SUPPLIED PASSAGE —
Grandchild of Italy cracks the spaghetti code
By Kim Severson
Wednesday, February 21, 2007

My Italian is so bad I have a hard time pronouncing gnocchi, but I grew
up hearing enough of it to know when I'm being yelled at. And that's
definitely what was happening at a table in a small roadside restaurant
in Abruzzi.
I had driven through the Italian mountains with an interpreter to find
Ateleta, the village where my grandmother Floriana Ranallo Zappa grew
up. I had come in search of a recipe. Or more precisely, the evolution
of a recipe.
For reasons I couldn't put together until recently, I had been obsessed
with tracking a path that began in my grandmother's village and ended
with the pot of red sauce that simmers on my stove on Sunday afternoons.
I ended up on the red sauce trail largely because I don't have a
hometown. My parents were dutiful players in the great corporate
migrations of the 1960s and '70s. My dad worked for the Uniroyal Tire
Company. His rise through the ranks of midlevel management required a
series of moves, which were always euphemistically presented to the
children as "transfers."
The company sent us from Wisconsin to California to Michigan to Texas
and then back to Michigan, where I finally got off the family train and
went to college.
Through all that moving, the one constant was my mother's spaghetti
sauce. As soon as we got the kitchen shelf paper laid and she figured
out where the grocery store was, she made the sauce. It meant this was
home, and that first plate of spaghetti and meatballs made us all feel
as if everything was going to be O.K.
Now, with several more states' worth of my own transfers behind me, the
first thing I cook in a new kitchen is a big pot of sauce. When my
siblings and I visit each other, spaghetti is on the menu.
I wanted to know where the recipe came from. And in a way, where I came
from. So I became a culinary detective.
But back in the Italian village where it all supposedly began, things
weren't going so great. I was sitting with the closest relative I could
find, Filomena Sciullo Ranallo, my grandmother's sister-in-law. We were
at a table at La Bottega dell'Arte Salata, the small rosticceria my
distant cousins run. They were thrilled each time one of the American
relatives came to visit, explaining with great pride how Madonna had
tried to find her relatives at a nearby village a few years ago and
failed. But not you, they told me. You are luckier than Madonna.
I was trying to write down recipes when the old woman grabbed my arm,
shaking it hard. Why didn't I speak any Italian? And even worse, why did
I think oregano had any place in tomato sauce?
Well, because my mother put oregano in her sauce. But oregano, like the
meatballs I add to the pot, was only one of the twists and turns the
recipe had taken during nearly a century in America.

DATA SHOWN —
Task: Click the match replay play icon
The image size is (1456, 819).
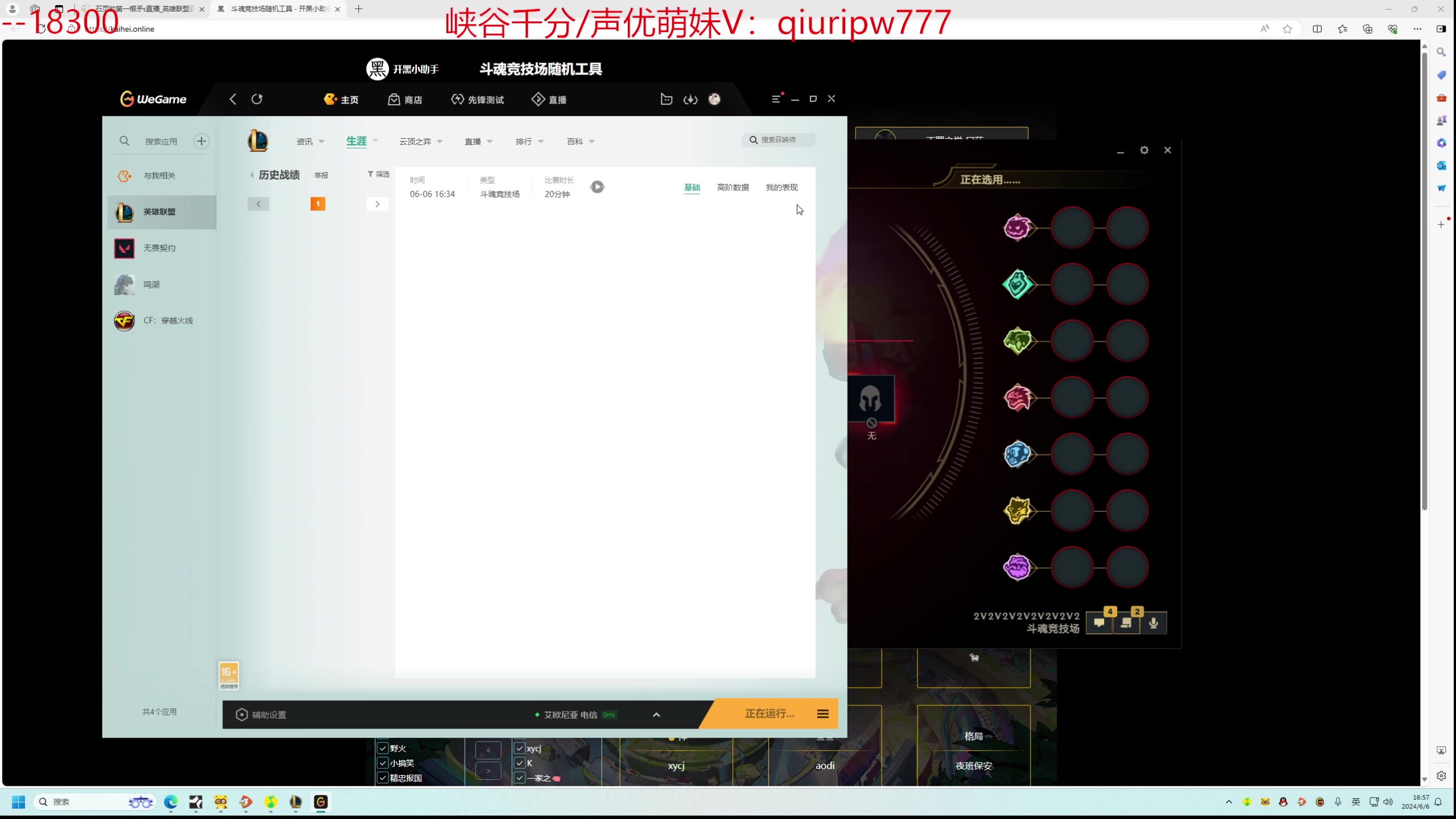Action: coord(597,187)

WORK TO COMPLETE — Could you rewrite the paragraph of the spaghetti sauce article that begins "Through all that moving" as a short bulleted list that keeps its main facts?

RESULT BELOW —
- The mother's spaghetti sauce stayed constant through all the family's moves.
- She made it as soon as the kitchen shelf paper was laid and she had found the grocery store.
- The sauce meant the new place was home.
- The first plate of spaghetti and meatballs made everyone feel things would be O.K.